Oops, I Missed — Spear Fishing Is Hard
Notes on Fishing for Men
“What you see from above the surface isn’t what’s really there.”
Spear fishing from above the surface is notoriously difficult — even in clear water. The problem is physics. Light travels differently through air than it does through water, and as it crosses the boundary between the two, it bends. The result is a predictable optical illusion: objects beneath the surface appear shallower, larger, and closer than they actually are. Every spear fisherman has to learn to compensate for this distortion, or they’ll miss every time.
Atticus Finch said it well in To Kill a Mockingbird: “You never really understand a person until you consider things from his point of view — until you climb inside of his skin and walk around in it.”
The same distortion that fools the spear fisherman fools us when we try to understand the people in our lives from a surface perspective.
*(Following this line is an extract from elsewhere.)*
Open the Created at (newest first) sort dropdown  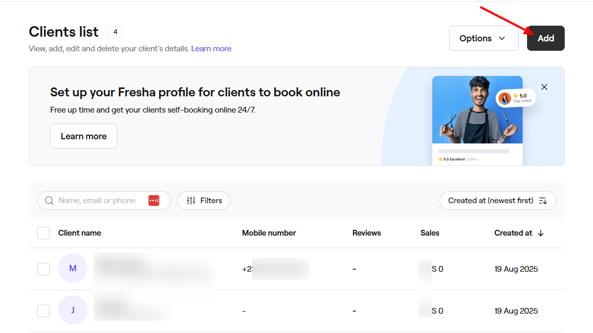pos(497,201)
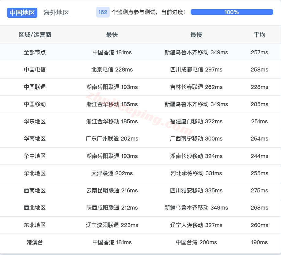This screenshot has width=281, height=255.
Task: Click the 162 monitoring points badge
Action: [x=103, y=13]
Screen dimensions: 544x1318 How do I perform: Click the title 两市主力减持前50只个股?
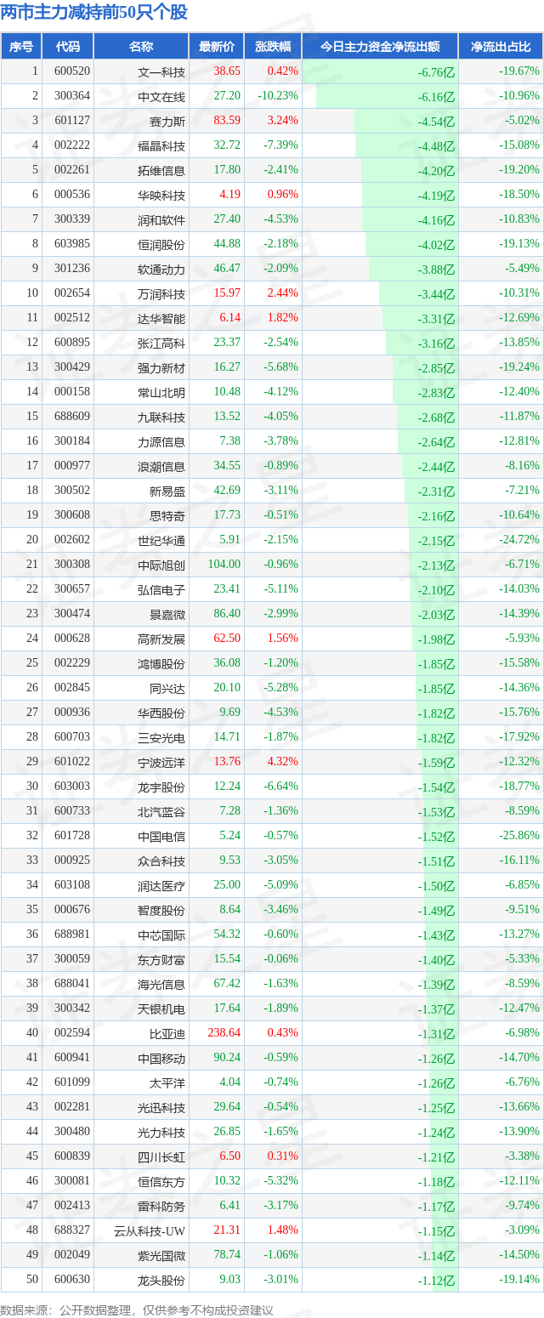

What we observe about someone from the outside is almost always distorted. Things are usually deeper and dimmer than our initial read. The pain is further down than we thought. The story is more complicated than it appeared.
The spear fisherman who gets in the water doesn’t have that problem. Below the surface, things are as they actually are.
“Carry each other’s burdens, and in this way you will fulfill the law of Christ.” — Galatians 6:2 (NIV)
For us fishers of men, the application is uncomfortable but clear: stop judging from the surface. At minimum, learn to compensate for the distortion.